TEL AVIV – Tensioni in Libano tra la Nazioni Unite e le forze israeliane, che questa mattina (3 settembre) hanno lanciato un attacco missilistico a meno di venti metri di distanza dai caschi blu dell’Unifil. La missione Onu si trovava a sud della Linea blu di demarcazione del confine tra Libano e Israele quando è stata raggiunta dalle granate. A denunciarlo su X è la stessa Unifil, che racconta come il personale della Nazioni Unite fosse nella zona per uno sgombero stradale nell’area sud-est del villaggio di Marwahin.
Un’operazione per cui “l’Idf era stata informata in anticipo” sottolinea in una nota ufficiale l’Unifil, che ha annunciato la sospensione dei lavori nella zona da parte dei caschi blu “per motivi di sicurezza”. Un episodio che la missione Onu ha definito tra gli attacchi “più gravi al personale e alle risorse dell’Unifil dall’accordo di cessate il fuoco dello scorso novembre”. La codanna arriva anche dal ministro degli esteri, Antonio Tajani su X, “Condanniamo gli attacchi alla missione Unifil che lavora per garantire sicurezza e stabilità del Libano”, scrive.
Israele dichiara terra statale 45 ettari in Cisgiordania
Sull’attacco non si è ancora esposto il governo di Israele, che intanto ha dichiarato “terra statale” 45 nuovi ettari nel nord Cisgiordania, definendoli quindi disponibili per nuovi insediamenti ebraici. Un progetto che si accosta all’operazione di terra per invadere Gaza City, approvata ad agosto con il richiamo entro fine autunno di 60mila riservisti dell’esercito israeliano per completare l’espansione. Di questi, 40mila sono stati chiamati in servizio ieri, non senza polemiche. Un gruppo di 365 ex soldati si è infatti opposto, annunciando in una lettera corale di non presentarsi alla chiamata di servizio per continuare a combattere sulla Striscia. Un numero di dissidenti in crescita secondo il sergente Max Kresch, che in una conferenza stampa ha difeso il rifiuto a “prendere parte alla guerra illegale di Netanyahu”. Un’accusa appoggiata anche dal revisore dello Stato di Israele, Metanyahu Engelman, che in un rapporto sulla condotta di Netanyahu ha sottolineato come il premier non abbia garantito un adeguato sistema di sicurezza.

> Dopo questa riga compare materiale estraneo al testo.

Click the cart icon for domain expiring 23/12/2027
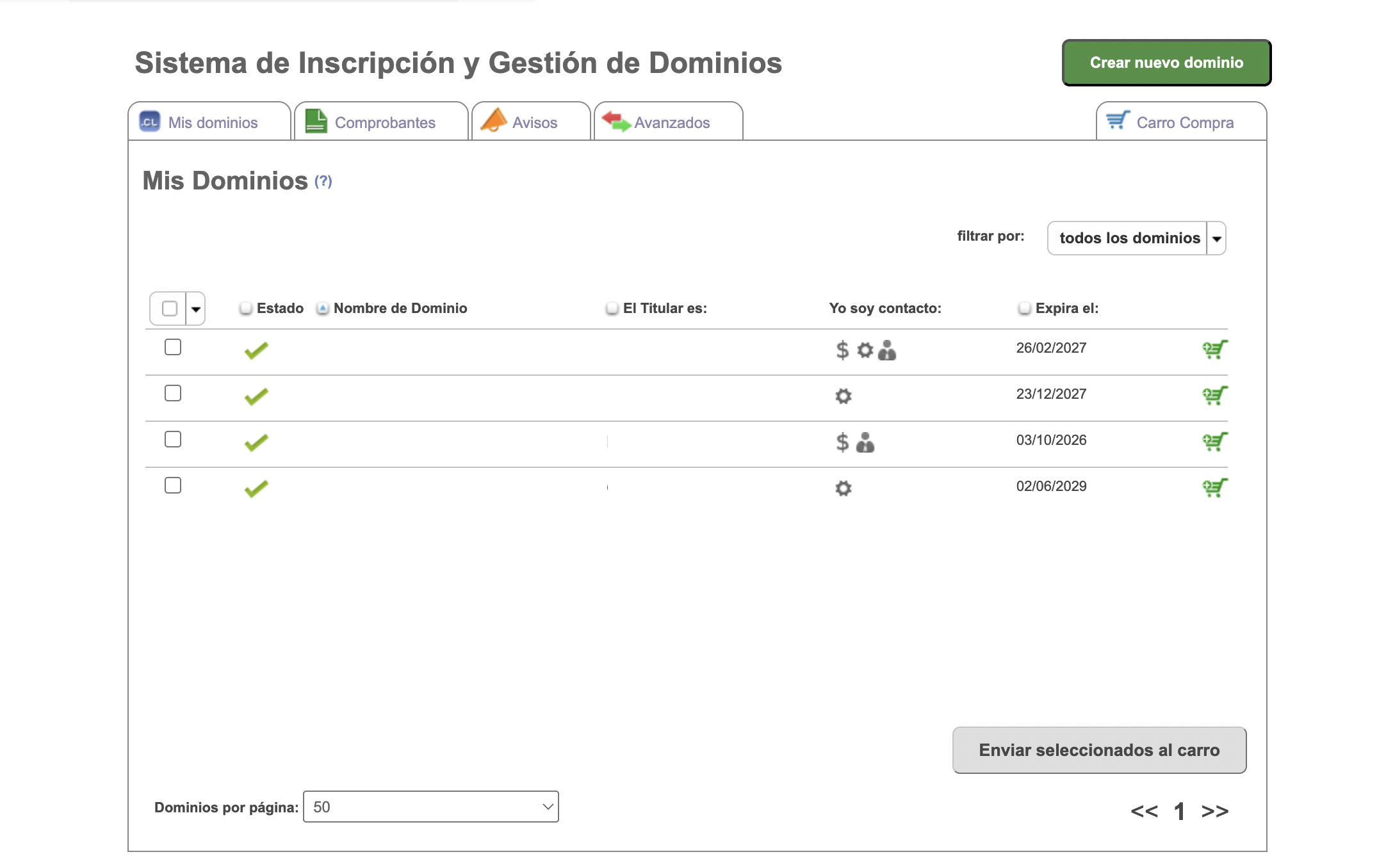This screenshot has width=1386, height=868. (x=1214, y=396)
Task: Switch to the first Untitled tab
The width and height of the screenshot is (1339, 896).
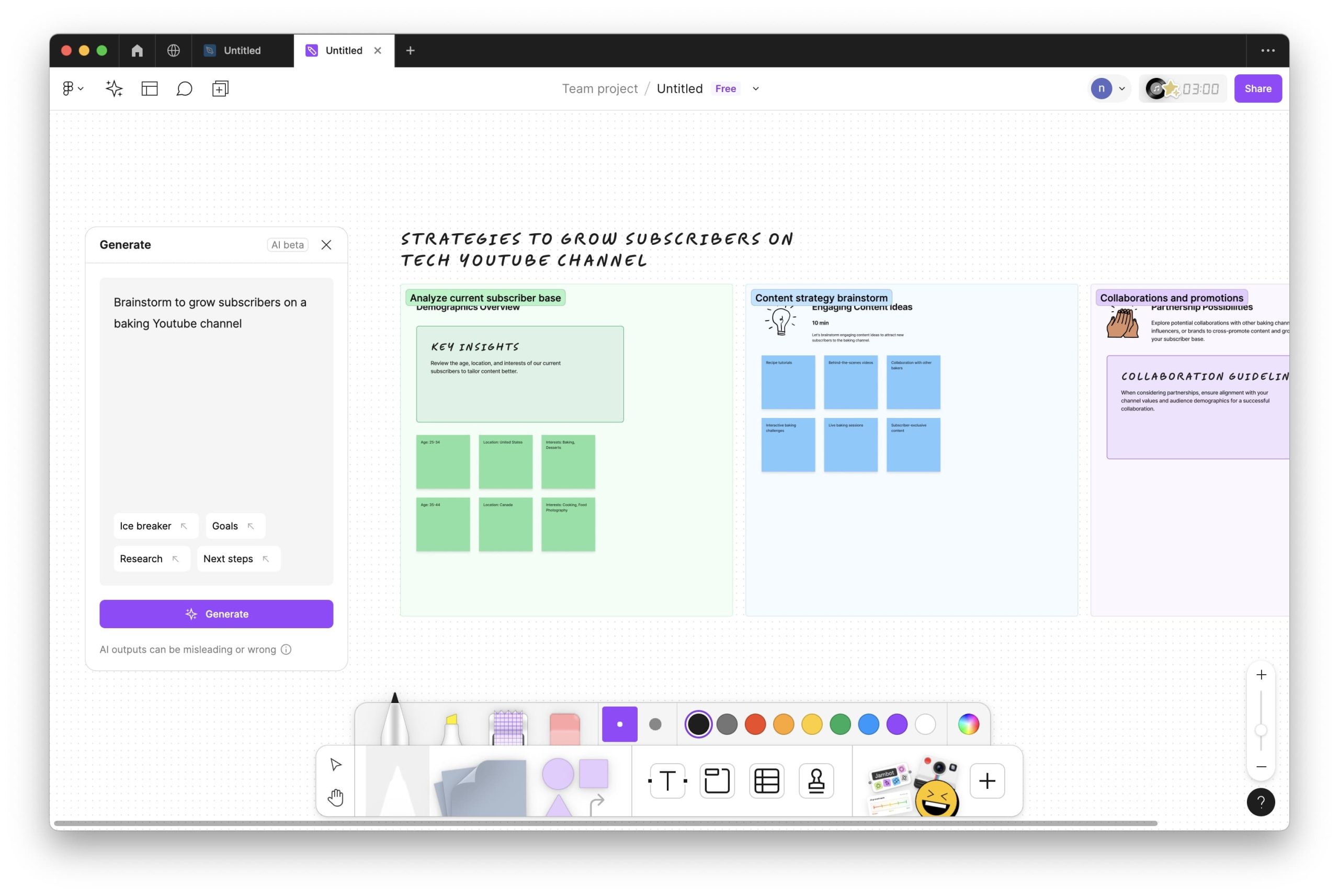Action: [242, 50]
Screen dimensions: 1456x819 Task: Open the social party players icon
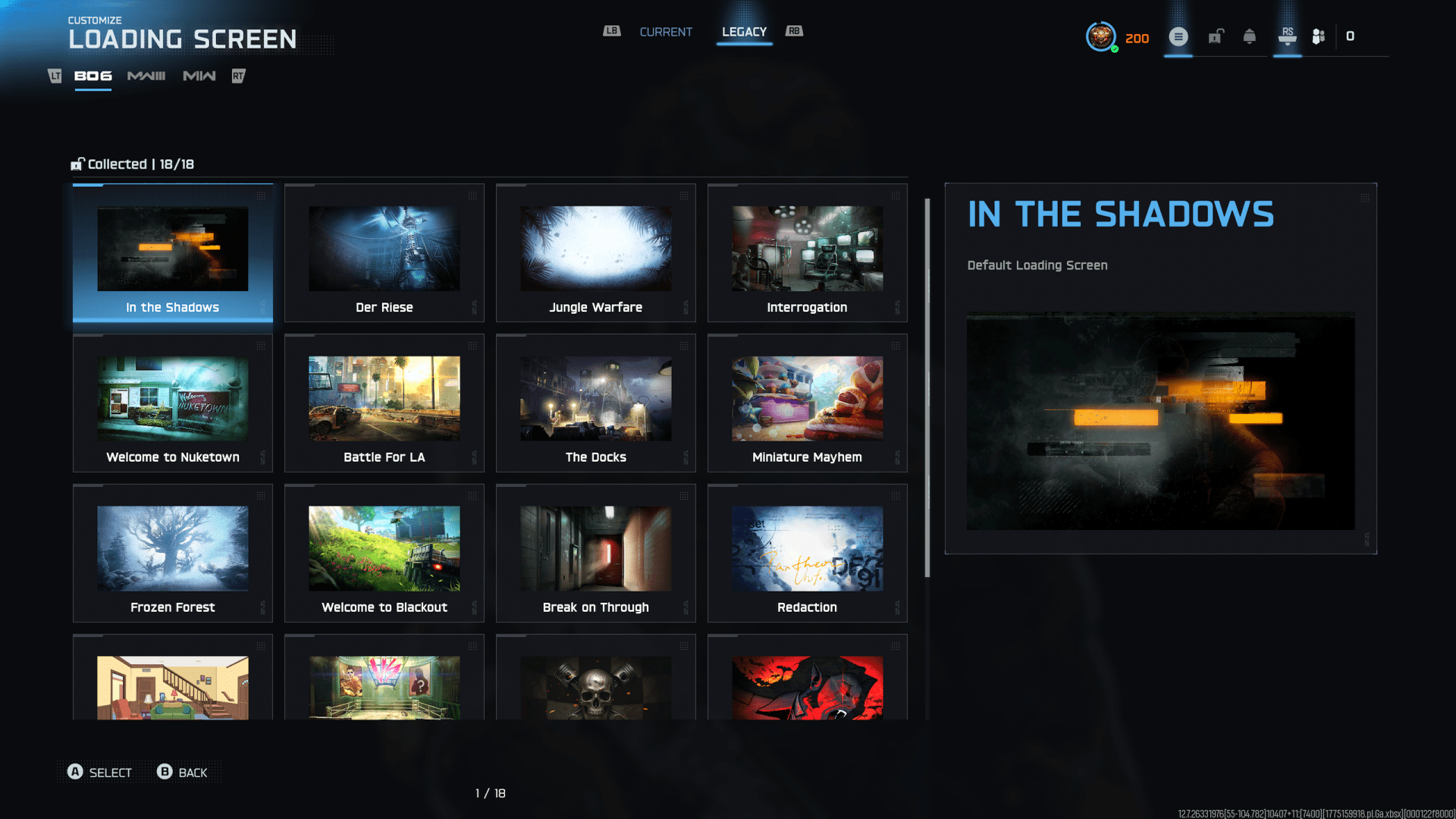[x=1319, y=36]
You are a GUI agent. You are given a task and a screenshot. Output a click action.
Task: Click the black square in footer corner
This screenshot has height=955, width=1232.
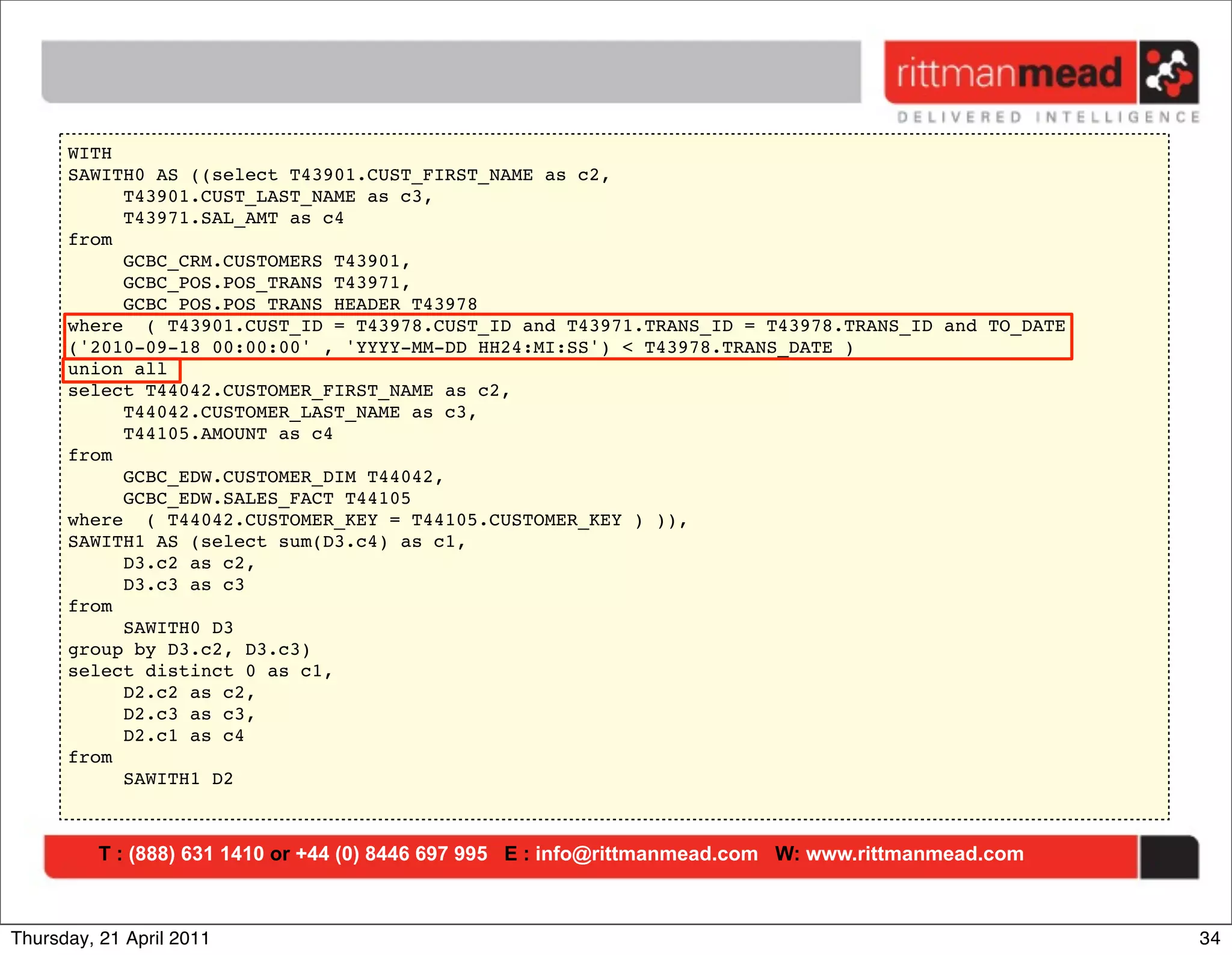(x=1168, y=857)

Non certo l’unica protesta che il premier israeliano deve affrontare. A Gerusalemme nella “giornata dei disordini” indetta per richiedere il rilascio degli ostaggi e la fine del conflitto, i manifestanti hanno incendiato cassonetti e veicoli attorno alla residenza di Netanyahu con l’intento di creare una linea di fuoco attorno alla casa del premier. Un’azione criticata però dal leader di opposizione, Yair Lapid. “Condanno l’incendio dei veicoli a Gerusalemme, ma condanno ancor di più un governo che abbandona gli ostaggi a morire a Gaza”, ha dichiarato.
Intanto la città di Tel Aviv si è svegliata questa mattina per la prima volta dopo settimane con le sirene d’allarme per un missile lanciato dallo Yemen verso il territorio israeliano.